Quando il Calesse attraversa zone di scarsa visibilità, può accadere di dover rallentare e avere fiducia nel percorso indicato dal passeggero, il nostro Maestro interiore. Talvolta giungiamo a incroci, bivi: se il sentiero non è munito di segnaletica, non sappiamo quale direzione prendere. Il Cocchiere, la mente, può prendere una direzione a caso, ma il rischio di sbagliare o perdersi è elevato. Quanto più il Cocchiere è sicuro di sé, convinto di sapere tutto, tanto più il rischio sarà grande.

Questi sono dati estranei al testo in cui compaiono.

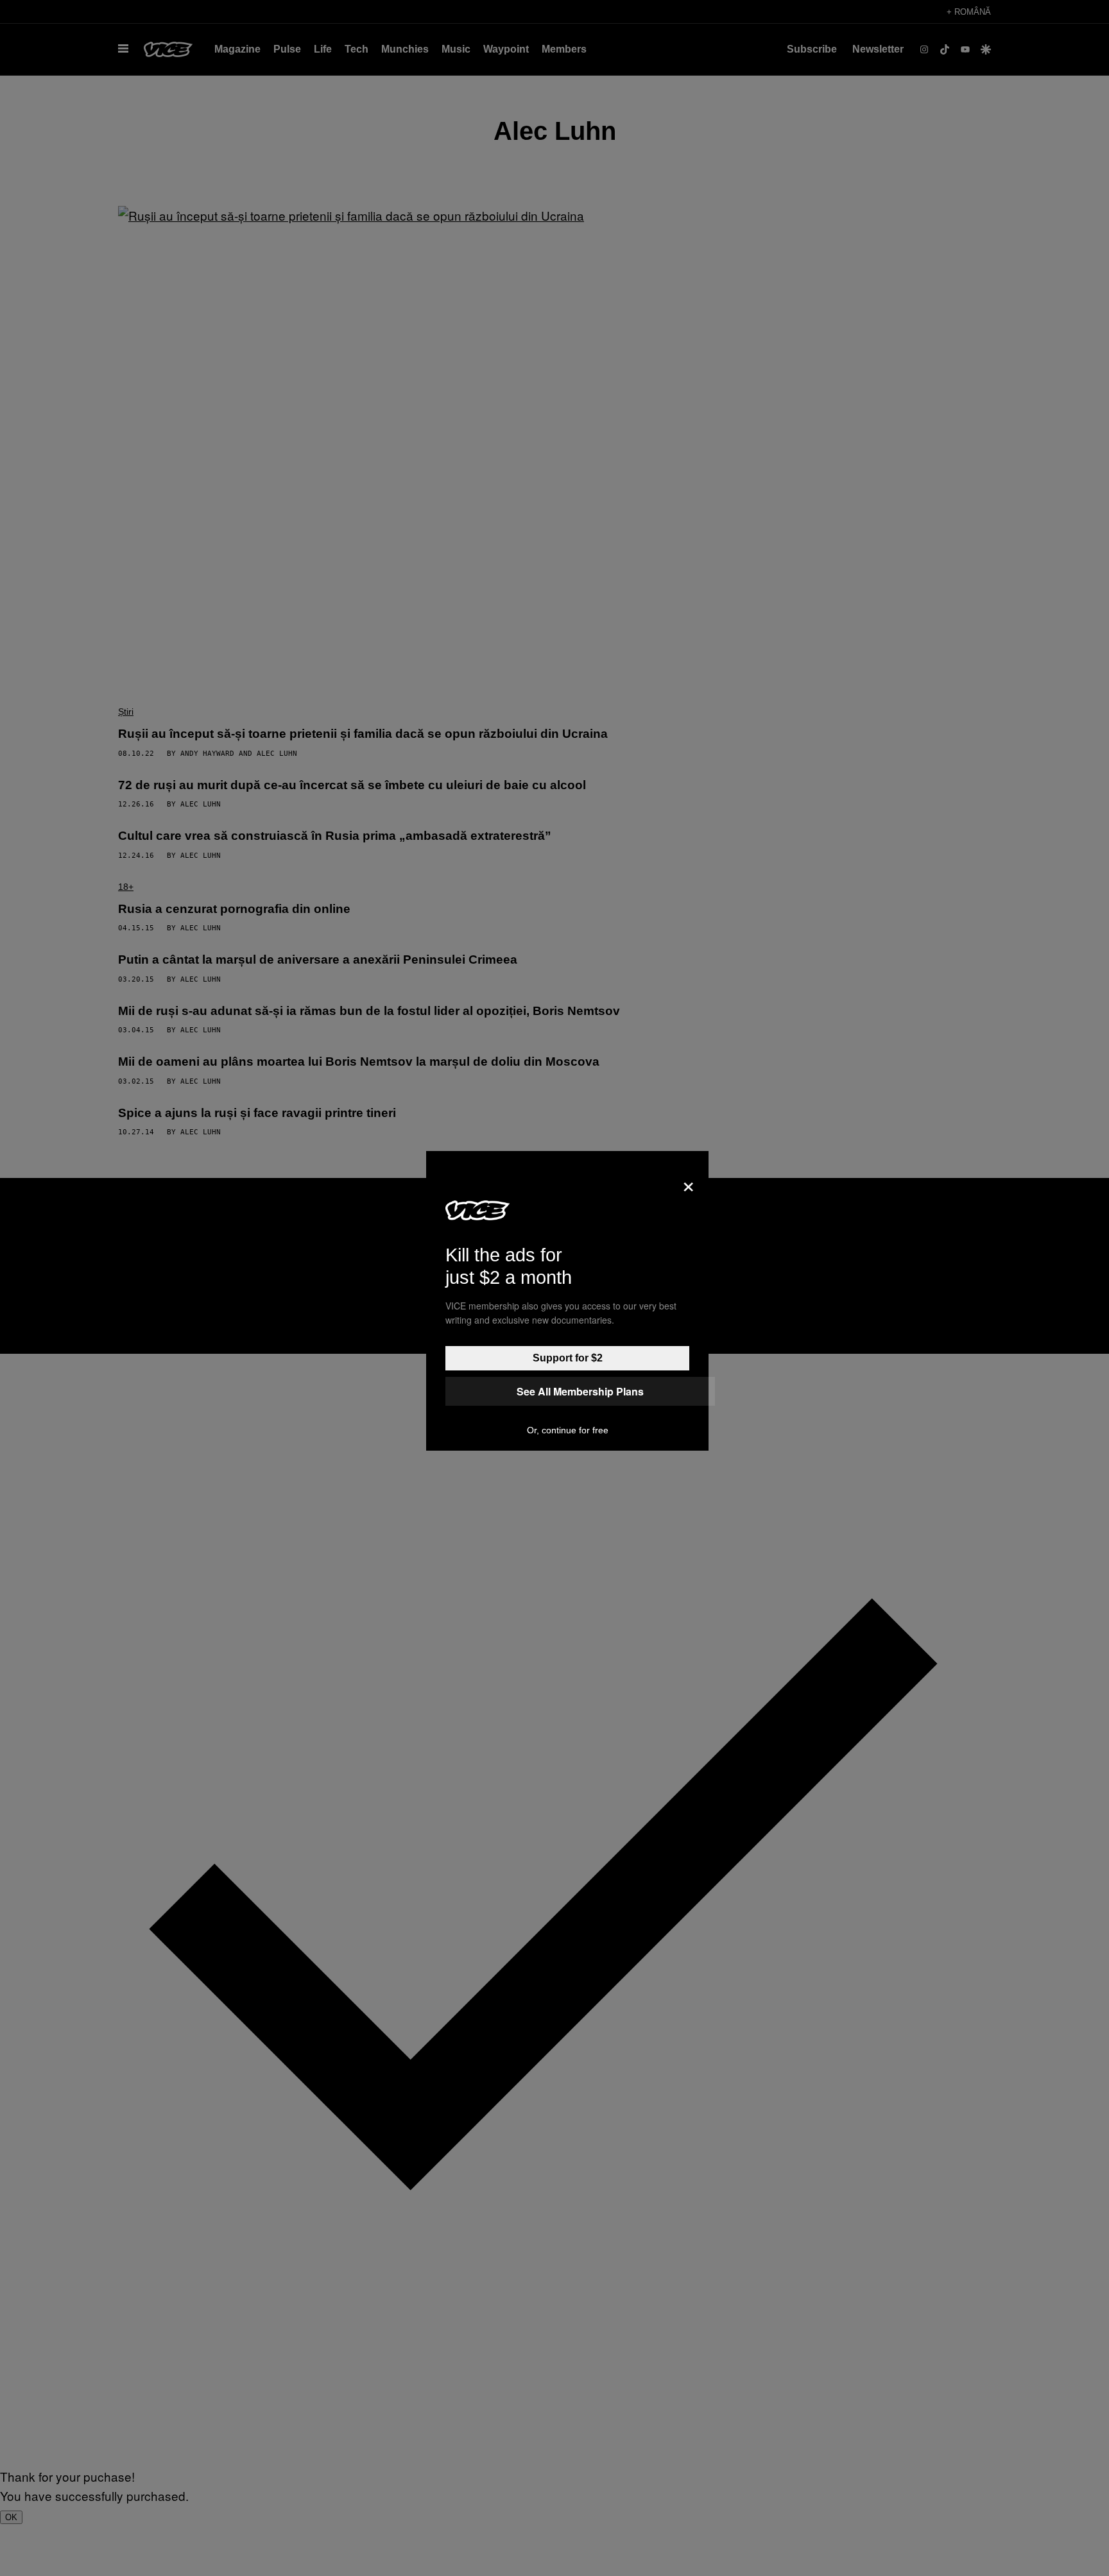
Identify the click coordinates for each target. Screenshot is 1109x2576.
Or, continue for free (567, 1430)
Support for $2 (568, 1357)
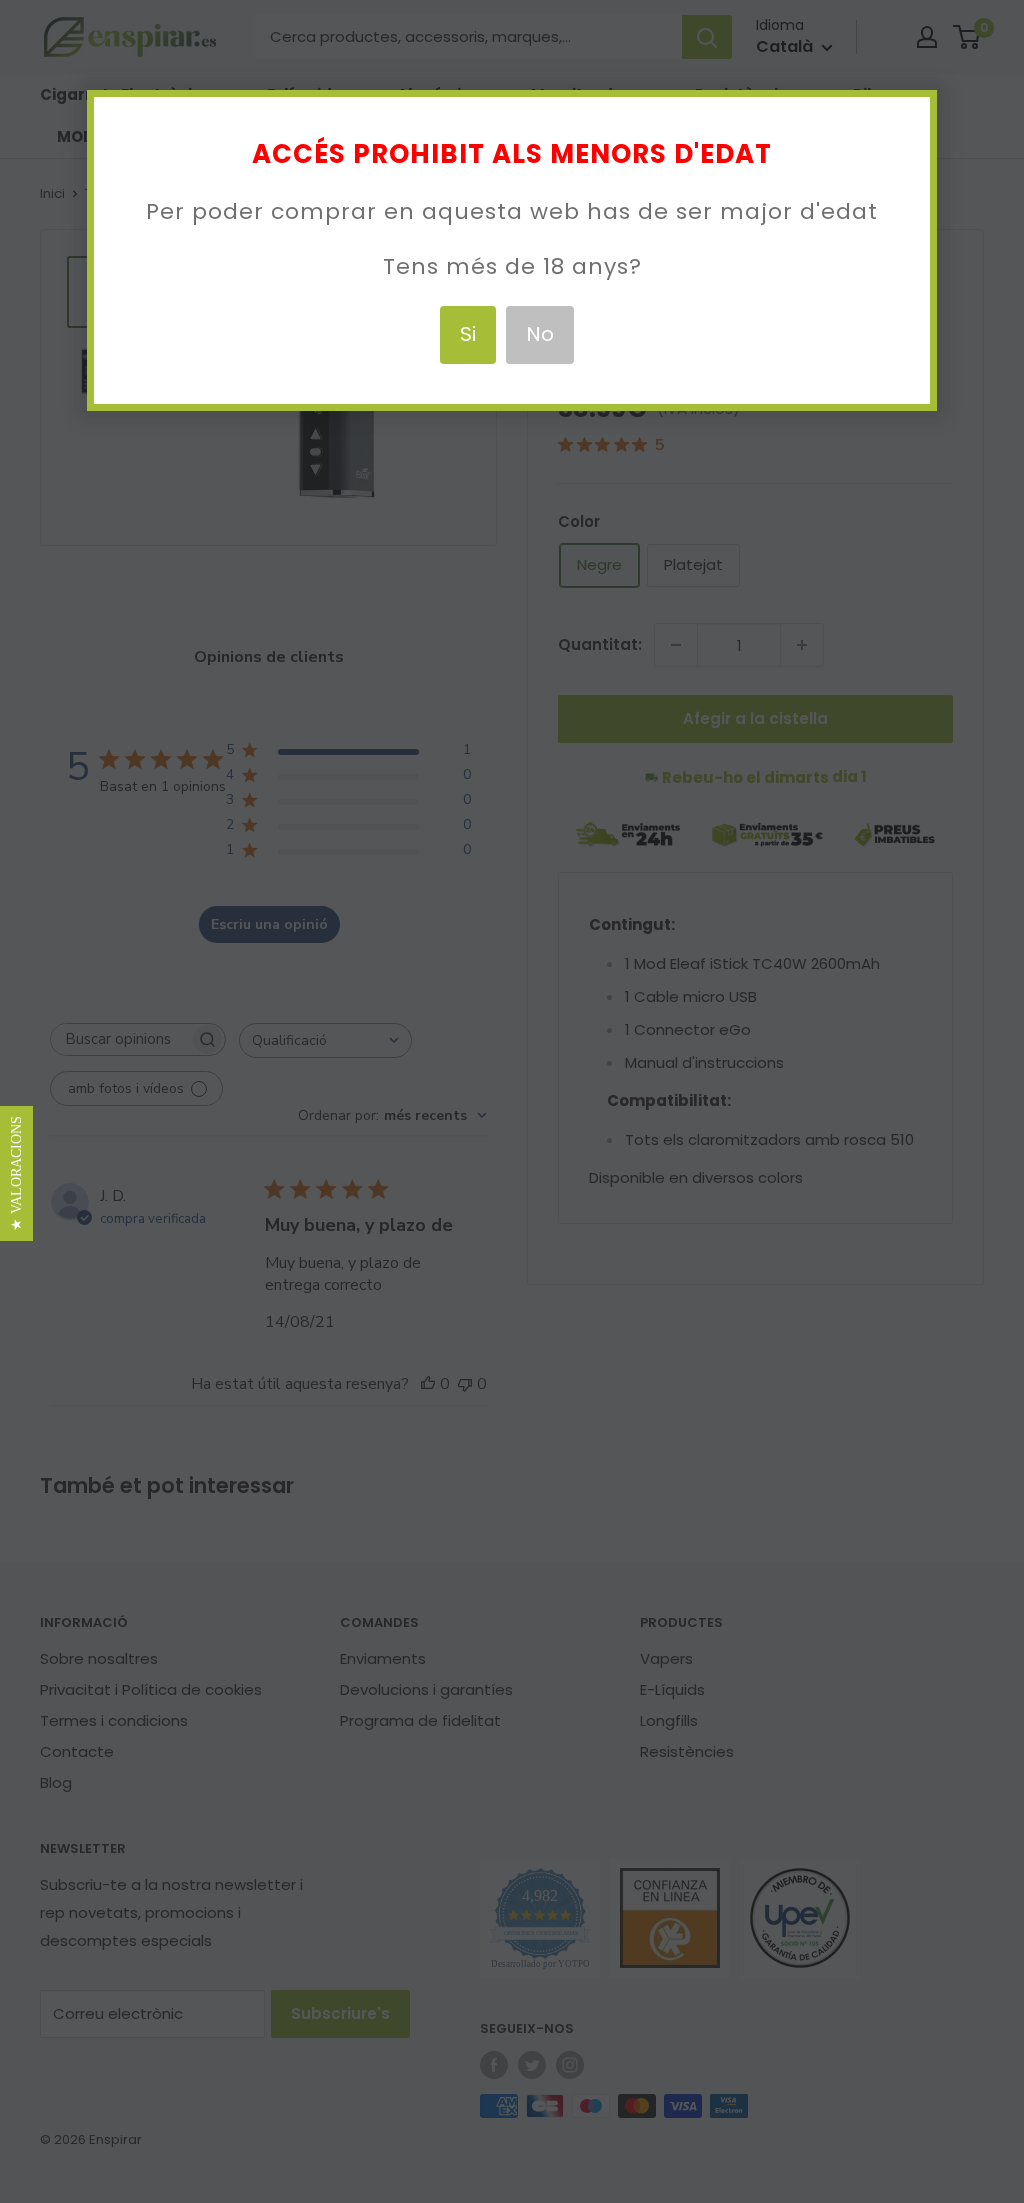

Se invece è umile e onesto con sé stesso, chiederà consiglio al passeggero, dato che quest’ultimo sa dove sta andando, conosce la destinazione finale. Potrà quindi indicarla al Cocchiere, che la imboccherà se sarà stato capace di ascoltare la risposta. Infatti, qualche volta il Calesse fa molto rumore, ed è necessario fermarsi per dialogare con il Maestro interiore: sono le pause che ci servono per ritrovare noi stessi, quando ci accade di perderci.
Trovo questa metafora molto utile e azzeccata per descrivere il Cammino di Vita, ma soprattutto il rapporto tra mente cosciente e Anima: molto spesso, immersi in questo mondo tridimensionale, dimentichiamo di essere esseri spirituali che stanno facendo un’esperienza umana, e ci identifichiamo completamente in ciò che è visibile, dimenticando il passeggero. Ma è lui a conoscere la strada, la direzione, il nostro scopo di vita… E se non seguiamo le sue indicazioni il rischio di girare a vuoto, e vivere una vita priva di significato, è altissimo.